If the documents are going to be sufficiently small (less than a few
hundred KB of raw XML each), or can be quickly partitioned using XSLT to
be sufficiently small, their schemas do not change often (i.e. the feeds
you are receiving hold pretty much to a fixed schema), and being able to
do fast queries across large document sets is NOT a requirement (i.e.
you've got 1000+ stock quote documents, but you do not need to query
over them as an aggregate), then the XML capabilities of the RDBMS
vendors should be sufficient. Microsoft's SQL Server is the furthest
ahead in terms of XML support and is the only RDBMS vendor at present to
support incremental updates to XML documents via update grams. Oracle
9i's XML support is really limited with their new vaunted "XMLType"

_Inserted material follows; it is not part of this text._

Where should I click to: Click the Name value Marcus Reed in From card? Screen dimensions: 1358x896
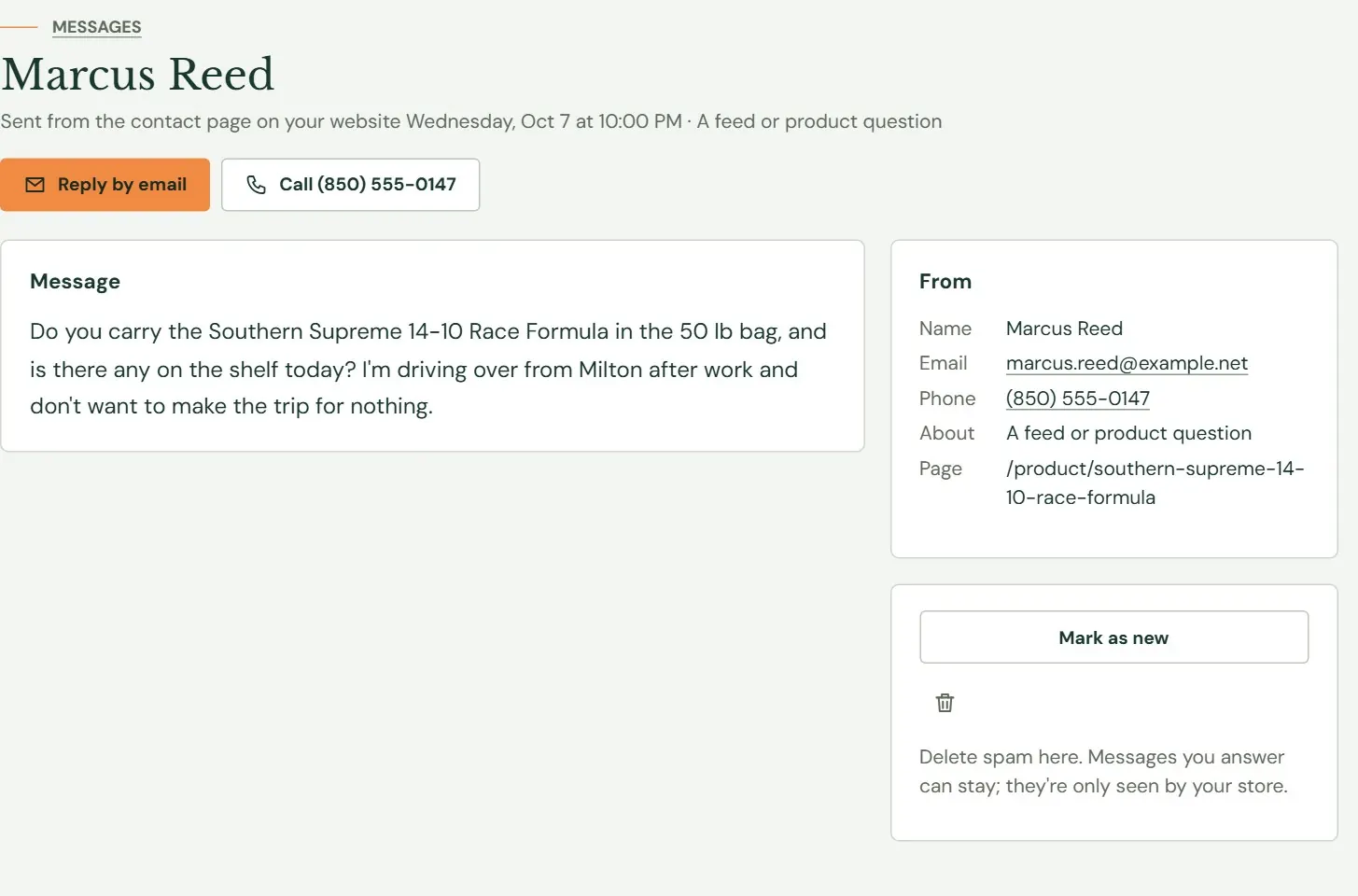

column data type being nothing more than a convenience wrapper around
the CLOB type: XML still gets stored as a blob. Keep in mind, however,
that each RDBMS vendors approach to handling XML is going to be
proprietary: you will have little to no code or knowledge portability.
A major advantage of native XML DB systems (save for Software AG's
Tamino which still uses a proprietary query language and schema dialect,
among other non-standard things) is their adherence to standards.
Queries are XPath, transformations are XSLT, granular access to document
data is via the standard DOM API, validation can be against DTD or W3C
XML Schema, etc. You gain a bit more in terms of code portability as
well as knowledge portability between different vendors. You also gain
a database system inherently designed to deal with the extensibility of
XML data and capable of removing the scalability, performance, ease of
data update, and cross-document limitations of the RDBMS approach.
I would recommend you give native XML databases a try (eXcelon's
Extensible Information Server is available for free 30-day download from
our homepage at www.exceloncorp.com and is an enterprise-class, fully
transactional native XML database... there are others out there, of
course, with a good description of each found at
http://www.rpbourret.com/xml/XMLDatabaseProds.htm), but also thoroughly
investigate the capabilities of the RDBMS vendors, especially Microsoft
SQL Server. The reason most XML applications are converting to native
XML databases is that they've tried to make their applications work with
RDBMS systems and they failed (your application example here is very
similar to a problem faced by one of our own customers, SwissRe
Insurance... they started with Oracle, ended up with eXcelon). If you
get yours to work well with an RDBMS (and of course, there are those
that work just fine), then you really don't need a native XML DB.
Hope this helps,
Product Manager - XML Platform
From: Albena Georgieva [mailto:email@example.com]
Sent: Monday, October 08, 2001 11:38 AM
Subject: [xml-dev] storing XML files
I am given to make a decision for which I don't have enough experience
knowledge, so I am addressing you for an advice.
The general idea is storing several different data feeds, which arrive
XML format into a database. The data feeds can be very different (stock
quotes, weather report, events information, daily news, horoscope, ...)
we receive them in XML format from different sources.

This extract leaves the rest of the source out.